Many claim that politics is dirty. Many also claim that soil is dirty and mud even dirtier. Yet, without the latter two we would not be able to plant a thing, or grow that which nourishes us. Politics is like soil. There are qualities to it, there are techniques of cultivating it, and there are ways of nourishing ideas through it. Neglected, it stinks. Cultivated, it glows. The roots of ideas that seek to grow must at some point penetrate the soil of politics. Those who seek to champion ideas must ground themselves in the fertile earth of political reality. Politics can become waterlogged, much as soil can. Soil must be tilled and fertilized, much as politics must. We can safely dismiss the idea that the dirtiness that politics is makes it undesirable. The dirt itself is what makes ideas flourish. The question is not whether to cultivate politics, but what sort of political soil the NC will maintain for itself and others.



The NC must take care not to forge a generation that cries out for the fruits of development, yet refuses to work the political soil in which progress is rooted. It must allow politics itself to be disciplined by assimilation into development. Indeed, there is no reason to be biased against politics. It must be embraced, connected to progress, disciplined and mobilized. There is no highway to our future and as a result there is no luxury to be had on our way there. All we have is a dirt path, if even that. Our path consists of and runs through politics. On the long dirt road to freedom from injustice, we will have to get our hands dirty and our feet wet.
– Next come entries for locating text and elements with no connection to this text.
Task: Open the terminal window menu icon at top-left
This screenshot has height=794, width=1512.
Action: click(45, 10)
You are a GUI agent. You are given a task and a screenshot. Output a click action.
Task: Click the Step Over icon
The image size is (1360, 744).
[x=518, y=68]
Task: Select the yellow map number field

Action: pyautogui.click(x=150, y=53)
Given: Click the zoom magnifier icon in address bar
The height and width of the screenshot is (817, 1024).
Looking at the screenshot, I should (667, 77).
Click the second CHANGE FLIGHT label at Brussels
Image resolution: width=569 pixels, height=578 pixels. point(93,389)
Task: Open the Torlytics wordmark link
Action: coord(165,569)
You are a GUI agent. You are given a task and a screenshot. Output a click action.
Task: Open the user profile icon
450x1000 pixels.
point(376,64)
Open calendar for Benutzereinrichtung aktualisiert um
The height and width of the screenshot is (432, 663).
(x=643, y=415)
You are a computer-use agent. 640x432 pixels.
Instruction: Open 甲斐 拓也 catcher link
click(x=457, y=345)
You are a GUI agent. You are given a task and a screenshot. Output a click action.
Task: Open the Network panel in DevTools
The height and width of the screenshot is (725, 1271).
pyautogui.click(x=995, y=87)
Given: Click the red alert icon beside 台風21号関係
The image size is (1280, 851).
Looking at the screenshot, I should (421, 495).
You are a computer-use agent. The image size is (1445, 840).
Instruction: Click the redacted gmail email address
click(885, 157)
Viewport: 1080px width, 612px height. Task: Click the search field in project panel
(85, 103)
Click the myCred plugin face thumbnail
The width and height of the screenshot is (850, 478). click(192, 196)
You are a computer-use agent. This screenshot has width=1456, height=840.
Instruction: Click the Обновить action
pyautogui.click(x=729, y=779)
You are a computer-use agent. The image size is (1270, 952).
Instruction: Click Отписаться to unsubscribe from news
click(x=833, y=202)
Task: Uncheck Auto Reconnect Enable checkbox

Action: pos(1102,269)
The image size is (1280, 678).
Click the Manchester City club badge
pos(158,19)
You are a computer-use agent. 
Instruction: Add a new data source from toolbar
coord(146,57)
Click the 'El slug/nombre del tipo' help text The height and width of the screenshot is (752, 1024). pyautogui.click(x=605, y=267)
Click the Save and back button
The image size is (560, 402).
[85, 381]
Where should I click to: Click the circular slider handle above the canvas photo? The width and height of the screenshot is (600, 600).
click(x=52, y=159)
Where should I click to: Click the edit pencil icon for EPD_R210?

And as we sow, so we shall reap. By initiating future generations into the deeply-rewarding task of cultivating politics, the Nepali Congress will nourish good ideas and inspire its workers. Cultivating politics and sowing good ideas are like cultivating soil and sowing seeds. They require hard work, struggle and toil. And this work is essential for the release of a New Congress that seeks political progress, from the ashes of those who have gone before.